The Sagarmatha Pollution Control Committee, a Nepali team that manages routes and waste on Everest, found him crawling toward Base Camp on Thursday morning. He was then airlifted to Kathmandu.
Doctors are treating him for frostbite, severe dehydration, and a broken thigh bone. By Tuesday, he was moved out of intensive care.
"He has been moved from the ICU to the ward and is still being treated.
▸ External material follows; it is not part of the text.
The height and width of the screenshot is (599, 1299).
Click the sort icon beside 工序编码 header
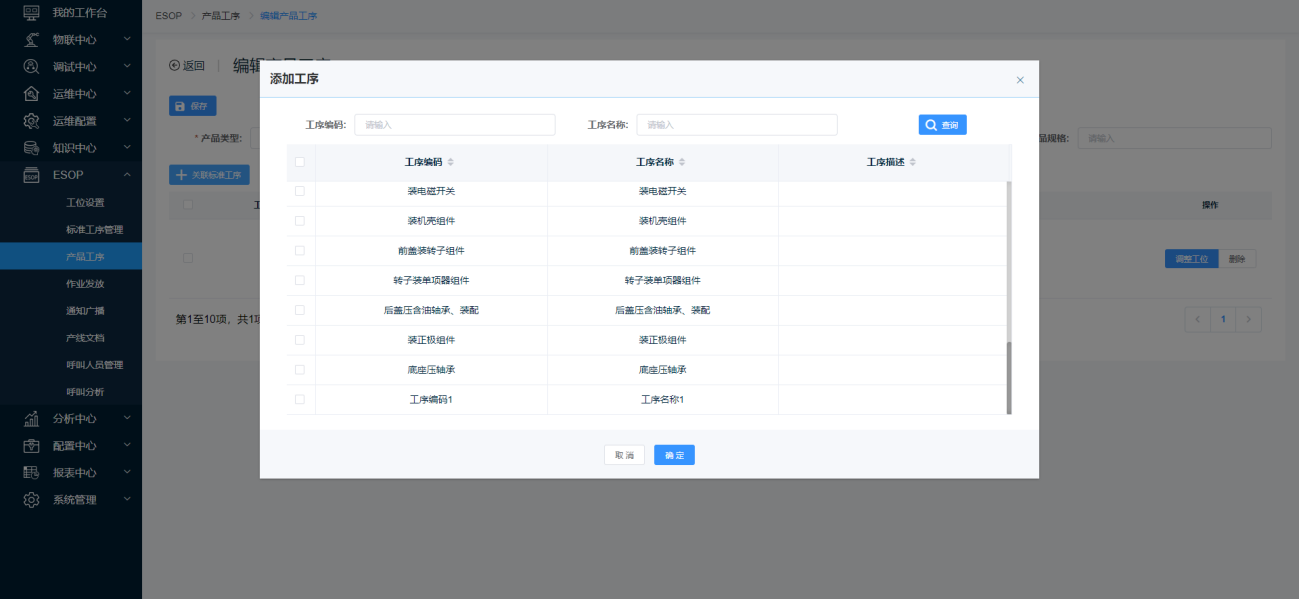click(x=450, y=162)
He can speak a little and is eating," his relative Nuru Sherpa told Agence France-Presse (AFP). "Doctors are watching his hands and legs to see if they get better."
Maya Sherpa, president of the Everest Summiteers Association, said the incident showed clear negligence and must be investigated.
"There was negligence in his case," she told AFP. "An investigation is needed to find out what happened so this does not happen again."
The Nepal Mountaineering Association has officially asked the government to form a committee to investigate why Dawa Sherpa went missing and why it took so long to find him.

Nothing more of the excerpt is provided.